Q: Longer term discontinuation rate 15-20%, how efficacy plays in?
A: Discontinuations for lack of efficacy few, if stay on drug, likely see benefits, anecdotes relate to hyperphagia, downstream effects.
Q: Cadence of start forms and seasonality?
A: Can't comment on Q1, but seasonality impacts revenue with co-pay resets, etc.
Q: Physicians' uptake of VicodXR today?
A: Strong uptake among top 300, majority with more than one patient, influencing treatment patterns, peer-to-peer programs, expert on demand.
Q: Exclusivity of Viacat based on patent prosecution?
A: 2035 patent, related patents can be extended, filed additional IP.
Q: EU approval, comfort with imperfect data, timing of 180-day questions?
A: Rare disease data sets imperfect, day 120 questions responded to, 180-day questions imminently, attempt to prevail like in US.

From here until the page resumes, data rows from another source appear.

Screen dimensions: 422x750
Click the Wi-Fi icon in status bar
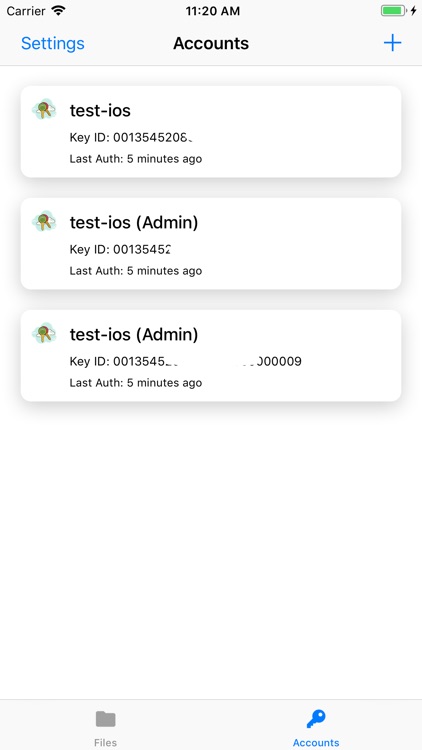click(58, 11)
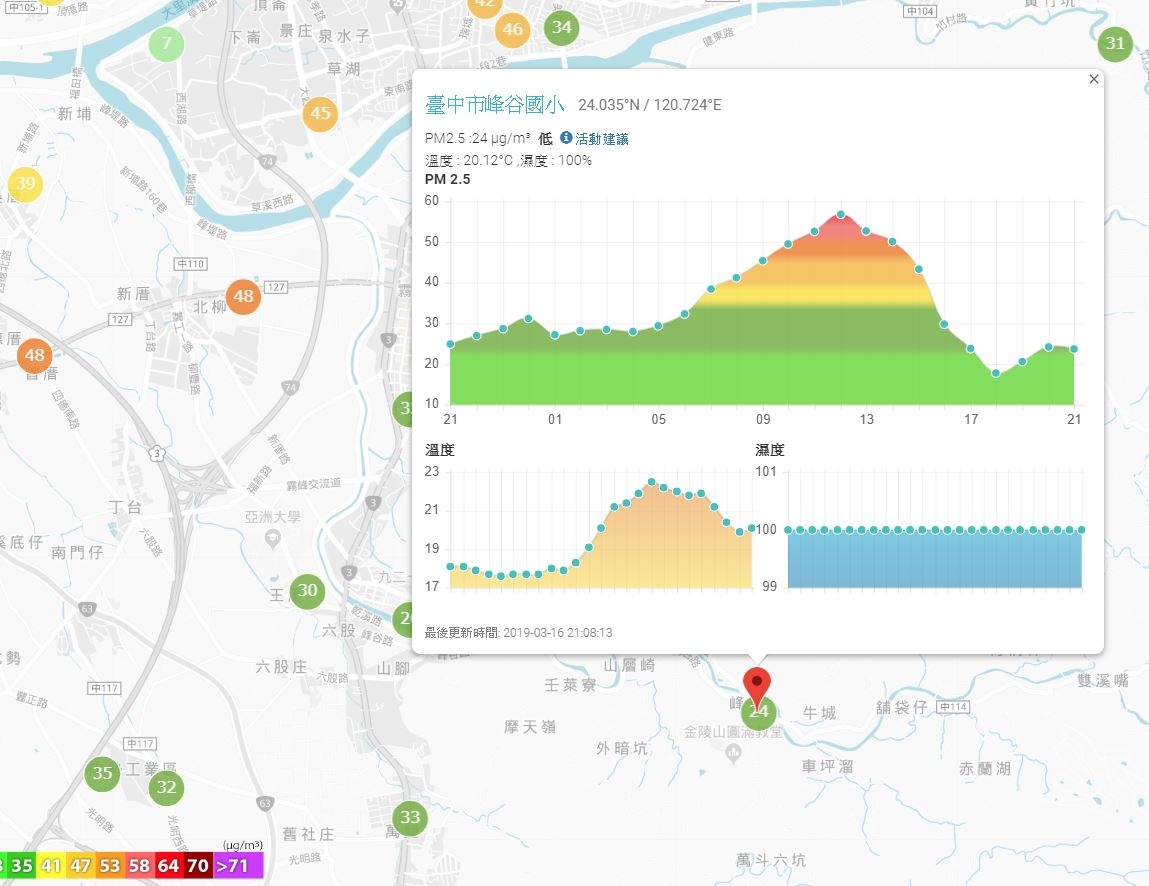Click the red location pin marker

(x=757, y=689)
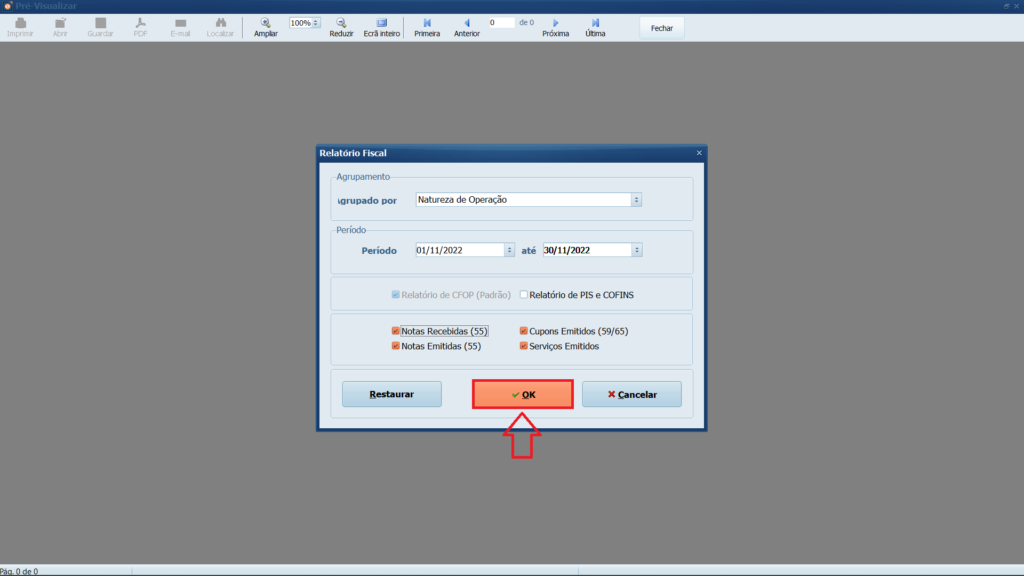
Task: Click the Ampliar zoom-in icon
Action: click(x=265, y=23)
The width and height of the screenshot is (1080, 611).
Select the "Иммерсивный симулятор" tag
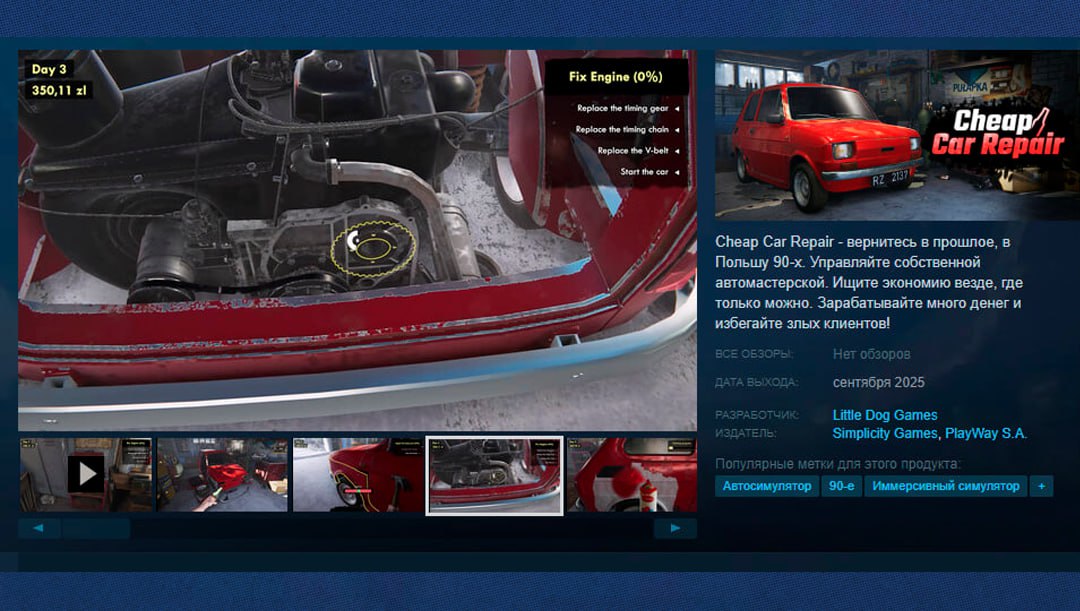click(x=944, y=485)
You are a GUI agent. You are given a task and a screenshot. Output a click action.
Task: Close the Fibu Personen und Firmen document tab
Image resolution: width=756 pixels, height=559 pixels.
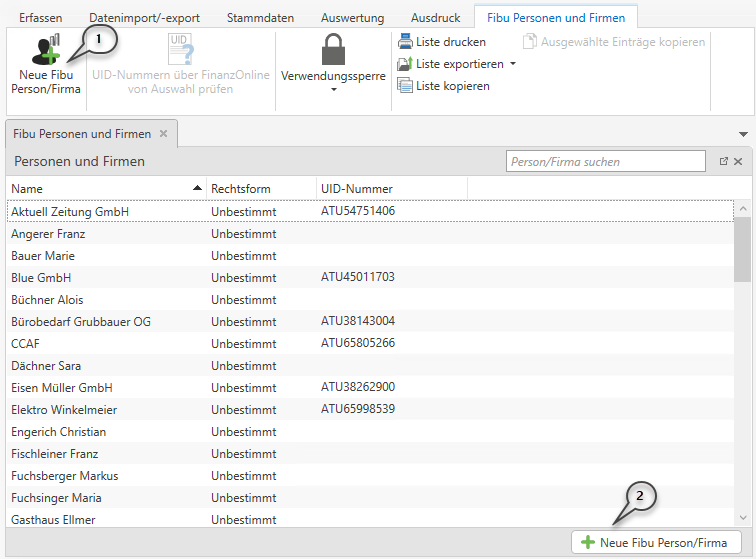pos(164,133)
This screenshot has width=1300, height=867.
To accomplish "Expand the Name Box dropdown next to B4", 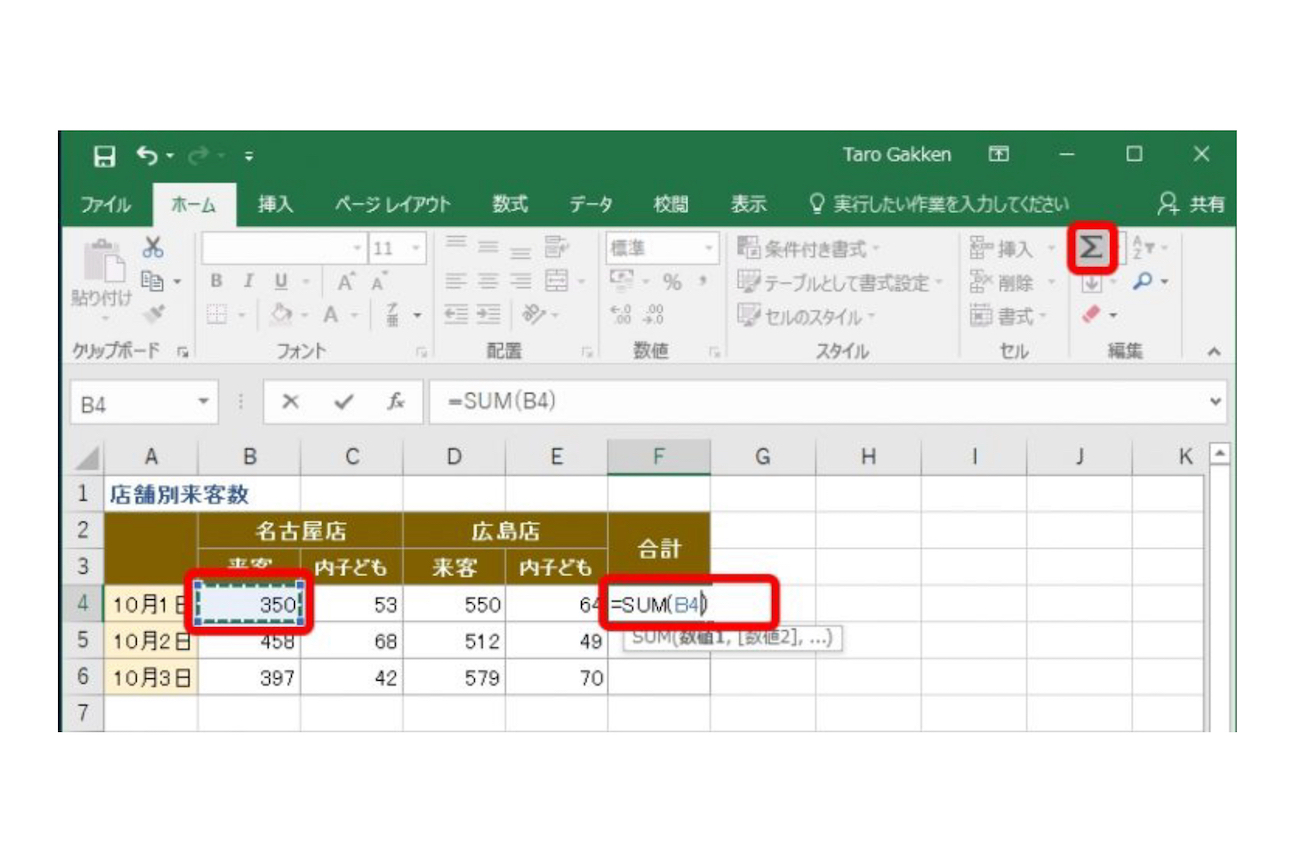I will [x=205, y=402].
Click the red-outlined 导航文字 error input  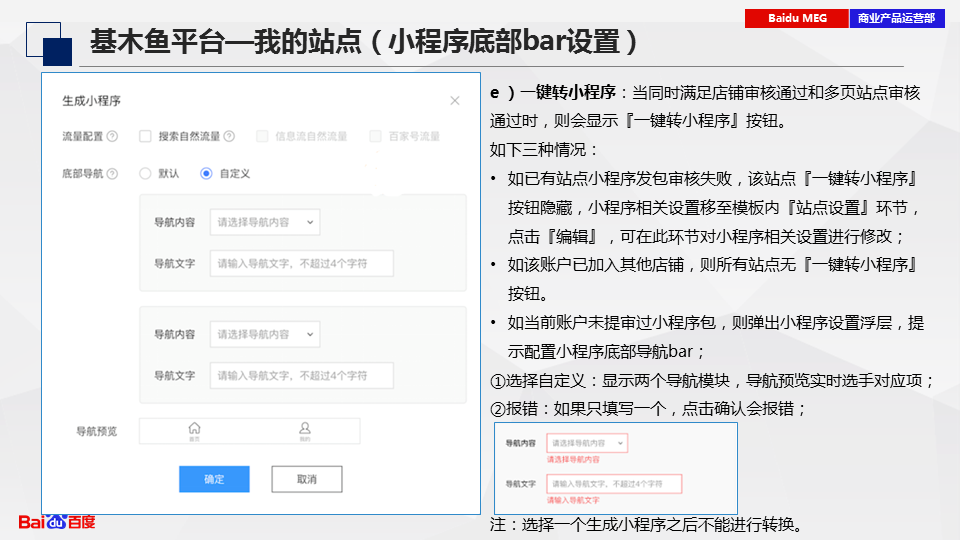[x=613, y=484]
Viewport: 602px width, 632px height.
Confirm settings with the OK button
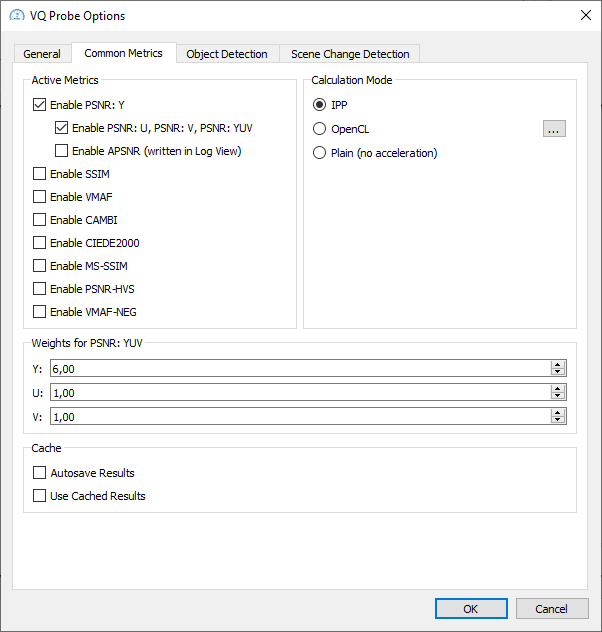click(471, 609)
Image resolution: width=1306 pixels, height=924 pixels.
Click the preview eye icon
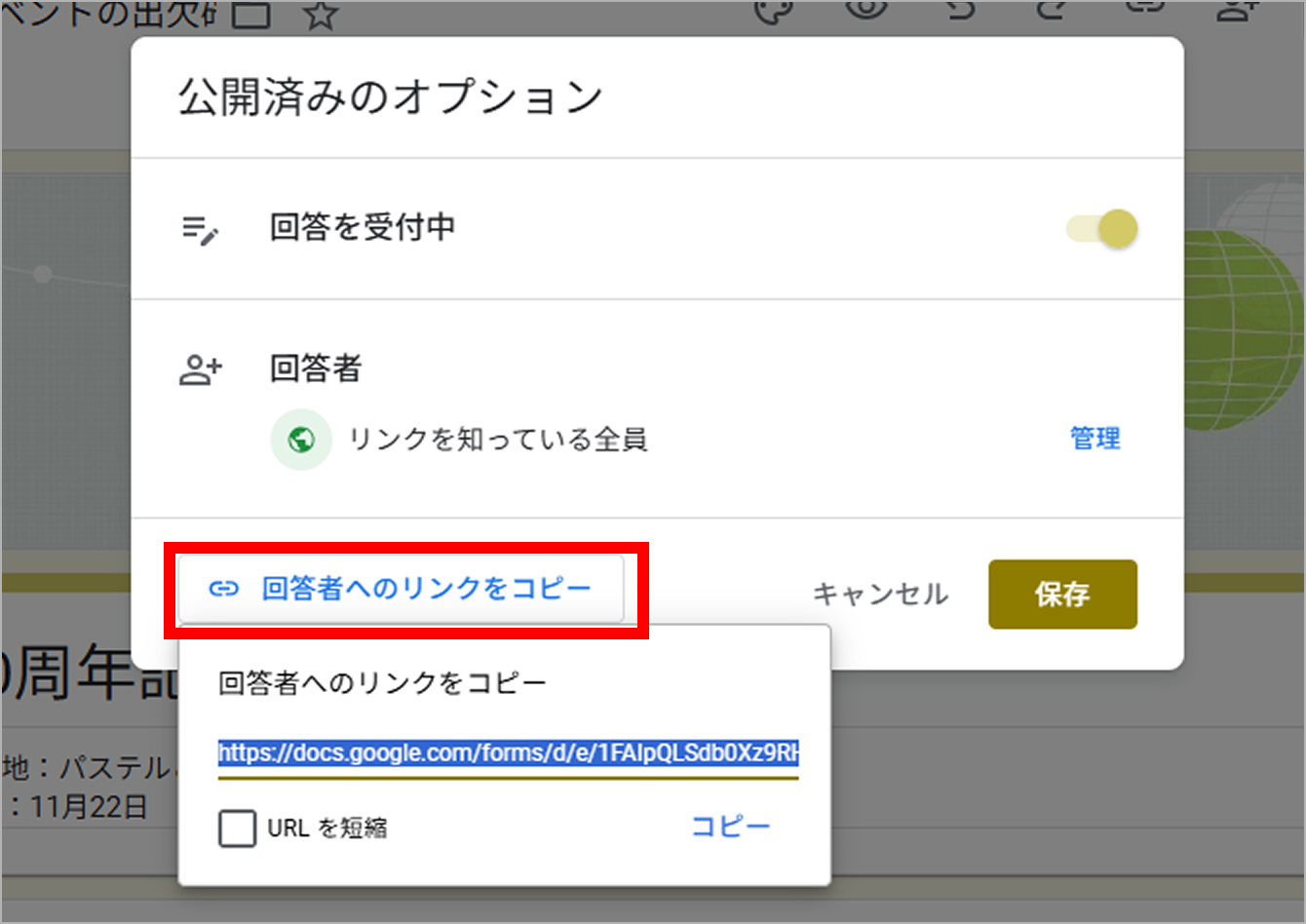(x=865, y=9)
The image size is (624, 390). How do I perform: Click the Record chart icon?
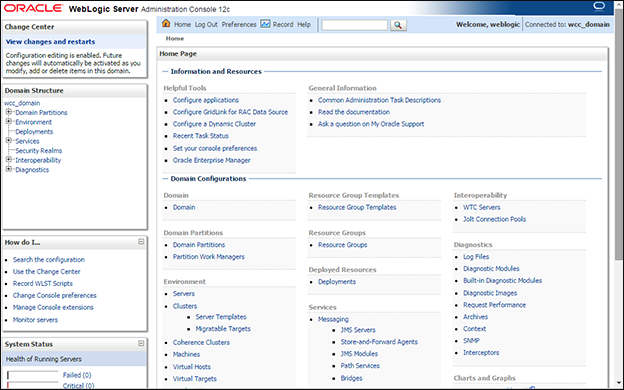coord(265,24)
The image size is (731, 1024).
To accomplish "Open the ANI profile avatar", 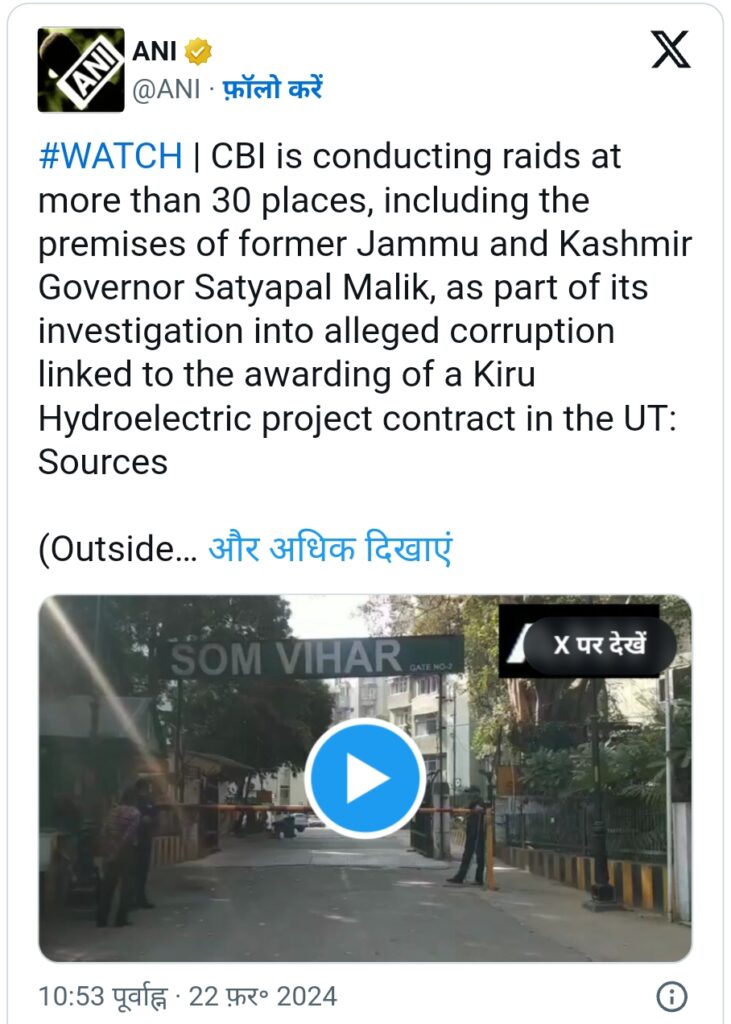I will [80, 70].
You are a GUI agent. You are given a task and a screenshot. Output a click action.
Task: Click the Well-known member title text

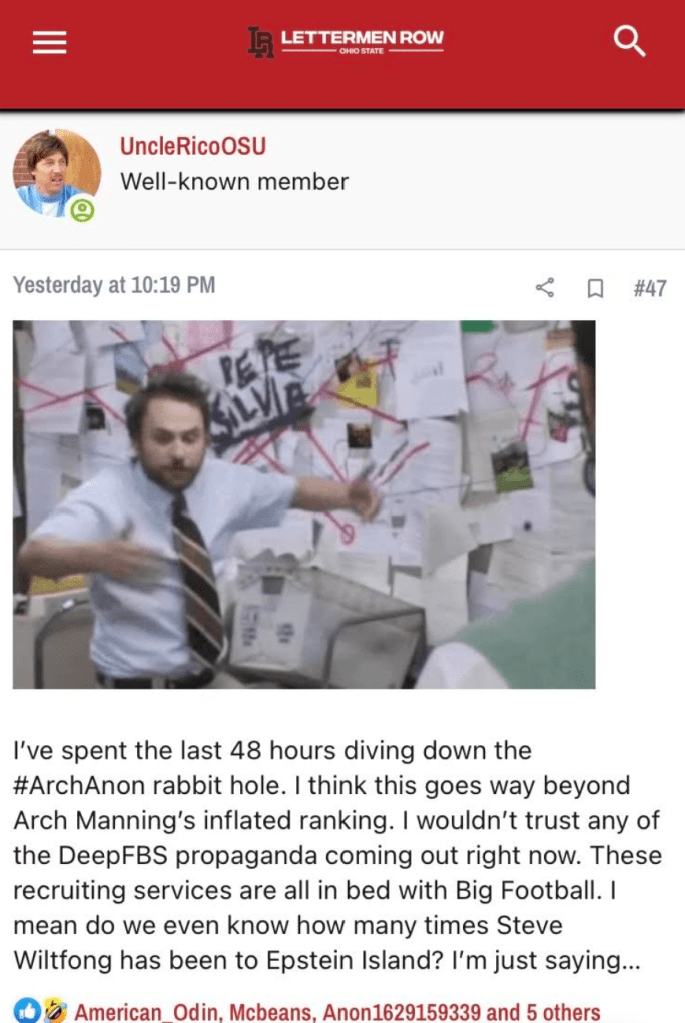coord(234,181)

Q: Potential launch trajectory in Europe vs U.S., key learnings?
A: More centers of excellence in Europe, strong education of treaters key in US.
Q: Next wave of patients, more difficult?
A: Spectrum across patient population, 4-26, younger adults up to 45, broad spectrum expected.
Q: Next-gen product follow DCCR?
A: Have internal lifecycle management programs, not discussing today.
Q: Mechanism of action for GSD1?
A: Target channels in beta cells to suppress insulin secretion, elevate glucose levels, different side effect profile expected.
Q: Seasonality impact on patient visits and scripts in Q1?
A: Launching first hyperphagia drug, learning as go, visits happen, cadence to be determined.
Q: Active patient number gap, drivers?
A: Lag due to benefits assessment time, no significant reimbursement issues.
Q: Discontinuation rate fluctuating and impact on active patient growth?
A: Difficult to predict, but 15-20% range acceptable, likely to fluctuate but no major changes expected during year.